→ **Supplied data**
'''

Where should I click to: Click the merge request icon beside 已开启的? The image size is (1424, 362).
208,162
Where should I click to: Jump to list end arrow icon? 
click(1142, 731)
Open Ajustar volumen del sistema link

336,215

'''

→ **The request**
Can you arrange the listing's lines as a JSON list of strings, one string per line with blank lines omitted, from the line containing "Where should I click to: Jump" up to and including the listing's last line?

→ **Task result**
[
  "Where should I click to: Jump to list end arrow icon? ",
  "click(1142, 731)",
  "Open Ajustar volumen del sistema link",
  "336,215"
]